Per chi lo conosce il resto è storia nota. Grazie a un annuncio sull’inserto de L’Eco di Bergamo trova lavoro in un locale, il Tropico Latino e nel 1999 prende in gestione per circa dieci anni un ristorante tex-mex a Seriate: “Avevo voglia di lavorare e l’ho fatto, anche se era pesante. Erano anni in cui vedevo tantissima differenza fra il mondo da cui venivo e quello in cui ero arrivato. A Lima le case hanno un cartello esposto con scritto ’Benvenuto’, qua al massimo c’era un ’Attenti al cane’, ma vedevo un benessere esagerato fatto di locali, settimana bianca, macchinoni e io dovevo adattarmi a un mondo”. Ma attenzione: “Non mi sentivo né superiore, né inferiore, era solo diverso”.
Superiore però Almir lo è nel fare i mojito , abilità che lo ha reso un personaggio di culto a Bergamo – ci racconta però che ora li fa solo d’estate, in alcune feste come l’Happening delle Cooperative.
Il racconto continua: “La mentalità dei bergamaschi era diversa, chiusa e allo stesso tempo disponibile. Credo che siano così perché un po’ tutto il mondo contadino è così. Io venivo da una grande città, ma anche in Perù la gente delle campagne si comporta allo stesso modo, sono chiusi, è difficile farsi accettare, ma allo stesso tempo sanno essere molto generosi”.
Dopo quella lunga esperienza nella ristorazione, però, Almir vuole tornare a insegnare. L’occasione arriva prima nel 2007 con una sperimentazione in GAMeC che gli dà l’occasione di entrare in un circuito culturale che promuove l’integrazione attraverso l’arte, poi con una cooperativa grazie alla quale realizza progetti interculturali nelle scuole.
“Per me integrazione è una parola molto eterea. Non è chiaro chi si deve integrare a chi e perché. Ci sono delle regole che tutti devono condividere e rispettare giusto? Allora credo si debba chiamare interazione. Con l’interazione si inizia a vivere e convivere in un’altra forma ”.
Su Bergamo non ha dubbi: “Gli manca solo il mare” e ride. Poi continua: “Se ci penso la parola extracomunitario è sempre meno usata e questo perché anagraficamente se ne stanno andando le persone che avevano una mentalità chiusa. Succede qua e succede in tutta Italia. La gente lo ha vissuto anche con i propri figli, partiti per fare i lavapiatti a Londra”.

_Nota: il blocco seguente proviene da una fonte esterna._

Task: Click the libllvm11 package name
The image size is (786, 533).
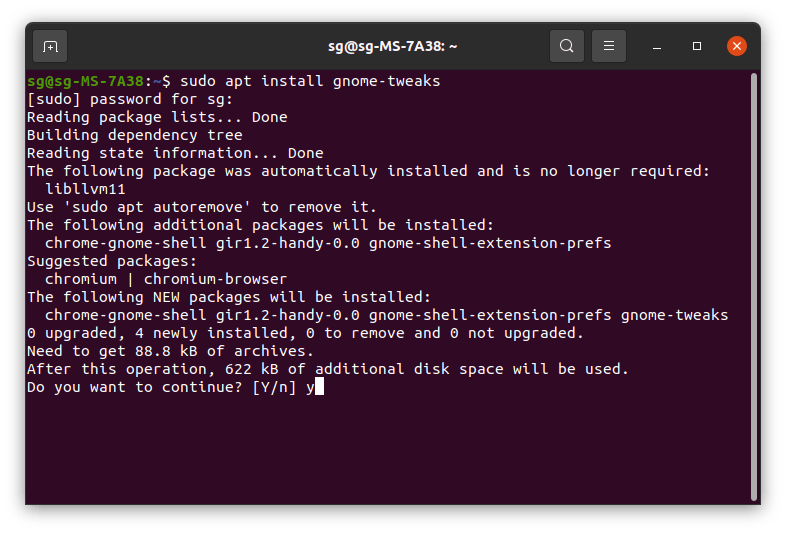Action: coord(85,189)

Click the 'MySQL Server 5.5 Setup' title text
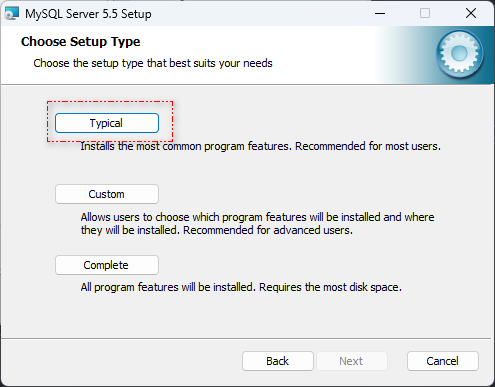(88, 14)
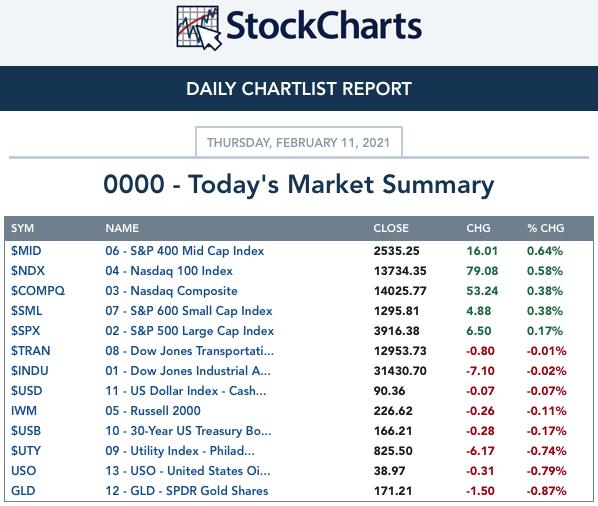This screenshot has height=506, width=598.
Task: Open Dow Jones Transportation chart link
Action: point(190,351)
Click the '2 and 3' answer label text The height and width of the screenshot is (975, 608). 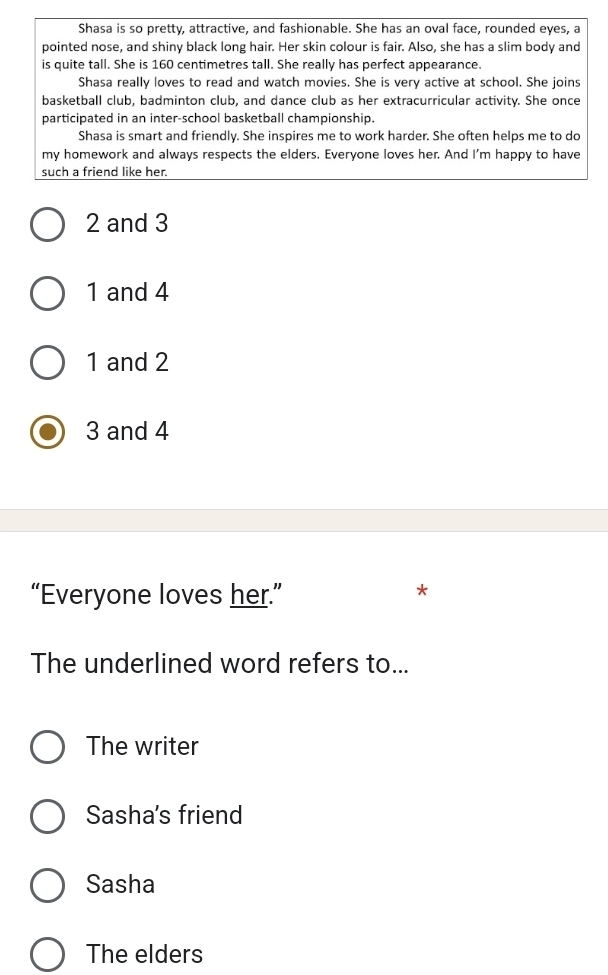127,224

Sulla questione intellettuale però insiste: “ Serve il primo impiegato di banca nero che parla perfettamente il bergamasco, allora forse inizieranno anche ad accettare i migranti per le loro capacità”.
Almir non ha fatica ad ammettere che ormai quando torna a Lima gli manca Bergamo: “All’inizio per me era un obbligo stare qua, perché dovevo scappare, ma ora sono orgoglioso di essere arrivato qui. Ho trovato persone meravigliose. Qualche anno fa ho avuto l’idea di tornare a Lima, avrei potuto insegnare all’università, ma significava mollare tutto quello che avevo qua e, anche se è difficile, mi piace il lavoro che sto portando avanti, sia a scuola che nei musei”.